Enable debug logging

export TF_LOG=DEBUG
export PYVIDER_LOG_LEVEL=DEBUG
terraform apply

Add logging to _create method

async def _create(self, ctx: ResourceContext, base_plan: dict):
    logger.debug("_create called", config=base_plan)
    breakpoint()  # Pause to inspect
    # ... rest of method

Verify the operation is called
Check logs for "_create called"
If not called, check schema/config

Test with minimal config

resource "pyvider_file_content" "test" {
  filename = "/tmp/test.txt"
  content  = "test"
}

Check for swallowed exceptions

try:
    result = await self.api.create(...)
except Exception as e:
    logger.error("Create failed", error=str(e))
    raise  # Don't swallow!

Scenario 2: "State drift isn't detected"¶

Symptoms: Manual changes not detected by terraform plan

Debug workflow:

Check read() implementation

async def read(self, ctx: ResourceContext):
    logger.debug("read() called", state=ctx.state.__dict__)
    # Should return None if resource doesn't exist
    # Should return updated state if changed

Verify read() returns correct state

async def read(self, ctx: ResourceContext):
    current = await self.fetch_current_state()

    logger.debug(
        "Comparing states",
        terraform_state=ctx.state.__dict__,
        current_state=current.__dict__
    )

    return current

Test manually

# Create resource
terraform apply

# Modify manually
echo "changed" > /tmp/test.txt

# Should show drift
terraform plan

Scenario 3: "Provider crashes on apply"¶

Symptoms: Provider process exits unexpectedly

Debug workflow:

Find the stack trace

# Check Terraform logs
cat terraform.log | grep -A 20 "Traceback"

# Check provider logs
export PYVIDER_LOG_LEVEL=DEBUG
terraform apply 2>&1 | grep -B 5 -A 20 "Error"

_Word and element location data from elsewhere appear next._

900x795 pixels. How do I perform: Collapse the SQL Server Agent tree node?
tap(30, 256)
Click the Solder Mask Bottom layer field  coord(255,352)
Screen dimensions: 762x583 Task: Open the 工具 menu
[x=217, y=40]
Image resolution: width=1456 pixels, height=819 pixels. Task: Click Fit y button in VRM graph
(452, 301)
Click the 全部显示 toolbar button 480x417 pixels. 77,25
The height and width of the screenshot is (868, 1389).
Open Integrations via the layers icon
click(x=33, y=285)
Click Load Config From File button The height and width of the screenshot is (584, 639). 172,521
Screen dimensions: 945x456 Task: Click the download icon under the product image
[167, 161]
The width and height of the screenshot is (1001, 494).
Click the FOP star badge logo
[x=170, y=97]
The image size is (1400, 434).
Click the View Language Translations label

Identify the failing method

# Add try/except with logging
async def _create(self, ctx: ResourceContext, base_plan: dict):
    try:
        logger.debug("Starting create")
        result = await self.api.create(...)
        logger.debug("Create succeeded")
        return result, None
    except Exception as e:
        logger.error("Create failed", error=str(e), traceback=True)
        raise

Use debugger to catch exception

import sys
sys.settrace(lambda *args: None)  # Enable full tracebacks

async def _create(self, ctx: ResourceContext, base_plan: dict):
    breakpoint()  # Will stop before crash
    result = await self.api.create(...)
    return result, None

Scenario 4: "Slow performance / hangs"¶

Symptoms: Operations take very long or hang indefinitely

Debug workflow:

Add timing logs

import time

async def _create(self, ctx: ResourceContext, base_plan: dict):
    start = time.time()
    logger.debug("Create starting")

    result = await self.api.create(...)

    duration = time.time() - start
    logger.debug("Create completed", duration_seconds=duration)
    return result, None

Check for blocking operations

# Bad: Blocking in async function
async def read(self, ctx: ResourceContext):
    import time
    time.sleep(10)  # BLOCKS entire event loop!

# Good: Use async sleep
async def read(self, ctx: ResourceContext):
    await asyncio.sleep(10)

Profile with py-spy

# Find provider process
ps aux | grep terraform-provider-pyvider

# Profile it
py-spy top --pid <provider_pid>

# Generate flamegraph
py-spy record --pid <provider_pid> --output profile.svg

Check for connection issues

# Add timeout to HTTP clients
self.http_client = httpx.AsyncClient(timeout=30.0)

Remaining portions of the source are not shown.